我正在尝试使用huggingface的bartmodel架构从sratch训练一个翻译模型。我正在使用bytelevelbeptokenizer来标记事物。
我面临的问题是,当我在训练后保存标记器时,它没有正确加载,即使它显然创建了正确的vocab.json和merges.txt文件。
from tokenizers import ByteLevelBPETokenizer
# Initialize a tokenizer
tokenizer = ByteLevelBPETokenizer()
# Customize training
tokenizer.train(files=['/work/vaibhav/iwslt14/de-en/train.en', '/work/vaibhav/iwslt14/de-en/train.de'], vocab_size=8000, min_frequency=2, special_tokens=[
"<s>",
"<pad>",
"</s>",
"<unk>",
"<mask>",
])
# Save files to disk
print(tokenizer)
tokenizer.save_model("tokens")
这就是我如何训练和保存我的标记器。
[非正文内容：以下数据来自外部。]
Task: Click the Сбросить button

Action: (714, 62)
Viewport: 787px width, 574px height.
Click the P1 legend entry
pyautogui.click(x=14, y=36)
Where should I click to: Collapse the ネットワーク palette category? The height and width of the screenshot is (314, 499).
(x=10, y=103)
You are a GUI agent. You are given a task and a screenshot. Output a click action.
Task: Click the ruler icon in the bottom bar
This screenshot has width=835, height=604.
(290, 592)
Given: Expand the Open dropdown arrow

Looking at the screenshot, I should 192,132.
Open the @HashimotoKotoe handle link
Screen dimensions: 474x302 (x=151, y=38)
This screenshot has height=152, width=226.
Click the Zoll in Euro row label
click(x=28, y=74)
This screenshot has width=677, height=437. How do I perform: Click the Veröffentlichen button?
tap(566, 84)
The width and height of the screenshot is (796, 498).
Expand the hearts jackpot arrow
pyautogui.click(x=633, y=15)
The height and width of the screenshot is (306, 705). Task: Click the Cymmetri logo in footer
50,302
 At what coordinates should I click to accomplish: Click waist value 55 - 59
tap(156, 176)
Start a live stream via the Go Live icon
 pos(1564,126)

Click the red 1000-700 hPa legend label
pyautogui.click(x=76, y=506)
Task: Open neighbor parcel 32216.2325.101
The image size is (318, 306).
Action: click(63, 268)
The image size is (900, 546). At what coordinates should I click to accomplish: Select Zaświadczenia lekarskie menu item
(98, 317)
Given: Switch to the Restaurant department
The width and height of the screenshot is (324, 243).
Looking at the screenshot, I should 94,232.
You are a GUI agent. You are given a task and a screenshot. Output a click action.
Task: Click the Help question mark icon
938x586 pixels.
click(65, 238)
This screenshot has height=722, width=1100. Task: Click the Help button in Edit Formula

print语句打印以下内容:
Tokenizer(vocabulary_size=8000, model=ByteLevelBPE, add_prefix_space=False, lowercase=False, dropout=None, unicode_normalizer=None, continuing_subword_prefix=None, end_of_word_suffix=None, trim_offsets=False)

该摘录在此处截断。